Tour de Luxembourg

Bei recht lausigen Temperaturen hatten die Jungs heute auf ihren Weg nach Bascharage 191 km durch Luxembourg zu fahren. Nach der Hitze gestern waren man 14 Grad angelangt. Im Frühjahr würde man sagen, das wären angenehme Temperaturen. Jetzt ist es einfach kalt. Gegen Ende des Rennens kam sogar die Sonne heraus und es regnete nicht.

Vier Ausreißer hatten sich zunächst auf dem Weg gemacht. Bach den drei Bergwertungen verabschiedete sich der erste. und 40 km vor dem Ende der Zweite. R hatte sich die das Trikot für die Bergwertungen gesichert und beendete nun die Arbeit. Übrig blieben zwei Fahrer, die nun auch ein wenig schneller vorankamen. Alarcon von W52/ FC Porto und Rekita von Leopard Pro Cycling . Ihr Vorsprung wuchs auf über 2 Minuten an. Der Leopard Pro Cycling Fahrer sollte wohl die Mannschaft von Cofidis auf Trab halten. Man hat ja noch für den Sprint Alexander Krieger in der Hinterhand. Eingangs der der Zielrunden ist man an der Spitze des Rennens mit den Kräften am Ende. Der Vorsprung ist auf 15 Sekunden gesunken und ein weiterer Fahrer, Tonelli von Bardiani, hat den Anschluss geschafft Noch sind 17 km zu fahren.

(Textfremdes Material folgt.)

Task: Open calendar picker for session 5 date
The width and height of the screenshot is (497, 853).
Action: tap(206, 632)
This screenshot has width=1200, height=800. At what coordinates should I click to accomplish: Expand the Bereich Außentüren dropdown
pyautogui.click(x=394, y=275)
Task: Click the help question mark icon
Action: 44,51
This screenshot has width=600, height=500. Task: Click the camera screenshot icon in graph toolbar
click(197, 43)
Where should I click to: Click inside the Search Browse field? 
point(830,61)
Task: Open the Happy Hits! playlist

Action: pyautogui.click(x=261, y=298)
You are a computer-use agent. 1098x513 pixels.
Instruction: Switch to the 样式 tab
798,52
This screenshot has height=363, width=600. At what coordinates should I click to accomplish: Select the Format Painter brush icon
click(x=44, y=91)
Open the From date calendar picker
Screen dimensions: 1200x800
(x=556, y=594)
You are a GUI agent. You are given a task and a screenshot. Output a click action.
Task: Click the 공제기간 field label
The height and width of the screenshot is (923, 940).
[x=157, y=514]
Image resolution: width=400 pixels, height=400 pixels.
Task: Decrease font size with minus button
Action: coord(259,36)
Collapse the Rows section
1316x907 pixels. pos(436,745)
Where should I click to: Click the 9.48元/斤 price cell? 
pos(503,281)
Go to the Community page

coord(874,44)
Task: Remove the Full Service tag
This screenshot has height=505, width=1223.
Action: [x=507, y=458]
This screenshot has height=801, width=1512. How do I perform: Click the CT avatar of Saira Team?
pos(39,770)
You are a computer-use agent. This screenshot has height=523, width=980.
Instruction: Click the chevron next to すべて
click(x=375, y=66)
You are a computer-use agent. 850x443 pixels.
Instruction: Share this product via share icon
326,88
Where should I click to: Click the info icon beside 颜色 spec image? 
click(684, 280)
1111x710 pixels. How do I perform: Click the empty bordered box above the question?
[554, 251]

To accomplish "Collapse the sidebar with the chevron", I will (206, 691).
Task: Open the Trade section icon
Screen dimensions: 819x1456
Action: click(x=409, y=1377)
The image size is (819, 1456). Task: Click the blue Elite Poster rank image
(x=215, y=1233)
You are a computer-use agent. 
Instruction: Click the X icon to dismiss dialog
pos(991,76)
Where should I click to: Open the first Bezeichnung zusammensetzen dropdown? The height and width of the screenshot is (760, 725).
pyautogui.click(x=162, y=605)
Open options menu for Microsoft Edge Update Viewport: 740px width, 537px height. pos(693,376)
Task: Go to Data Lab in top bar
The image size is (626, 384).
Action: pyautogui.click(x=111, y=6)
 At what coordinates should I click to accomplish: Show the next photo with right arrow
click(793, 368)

Es gib zwei Schlussrunden a 11 km. Die Runden sind bis auf einen kleinen Hügel relativ flach. Es wird auf jeden Fall einen Sprint geben. Noch leistet Cofidis die Arbeit im Bunch.

Die Abstände nach dem kurzen Zeitfahren gestern liegen noch im Sekundenbereich. Etwa zehn Fahrer haben noch die Chance, durch einen guten Sprint das gelbe Trikot übergestreift zu bekommen. Das Trikot wird von der Touristikbehörde des Landes gesponsert.

Irgendwie bekommen die Jungs mit dem Zugang von Tonelli die zweite Luft. Beim vorletzten Zielduchgang haben sie die Zeit wieder auf 45 Sekunden hoch geschraubt. Im Bild sieht das aber nicht nach 40 Sekunden aus. Eher nach 5. Noch sind sind 7, 5 Km zu fahren und die Jungs werden bald eingeholt, obwohl sie sich wirklich abstrampeln. Die nicht so leicht auf. Im Peloton formieren sich nun die Sprinterzüge. Man sieht die Jungs von Wallonie Bruxelles für Bapiste Planckaert arbeiten. Der Junge hatte ja am letzten Sonntag den Jungs von Bora hansgrohe die lange Nase gezeigt. Ich kann da nur sagen, selbst Schuld, liebe Bora`s. Wer seinen eigen Top Sprinter kurz vor dem Ziel aus den Schuhen föhrt, hat es nicht anders verdient. Hochmut bekommt bekanntlich vor dem Fall.

6 km vor dem Ende macht Wallonie Bruxelles mit den Ausreißern kurzen Prozess. Aber auch andere Teams zeigen sich. Das Tempo ist enorm hoch.. Die kleinen Hügel werden überflogen.

Die Sprinterteams deformieren sich. Es wird chaotisch. Die Sprinter suchen ihren Leadoutmann. Dann kommt es zum Crash auf der Zieliene. Ein Fahrer von Wallonie Bruxelles, Justin Jules, versucht es innen, wo eigentlich kein Loch mehr ist,prallt von Laporte ab, knallt in die Bande und rutscht am Boden über die Zielinie. Er wird so noch zweiter. Man wird sehen wie die Jury diesen Zusammstoß wertet. Noch wird Laporte als Sieger gewertet.

Justin Jules liegt jedenfalls noch auf dem Boden und wird von den Ärzten behandelt.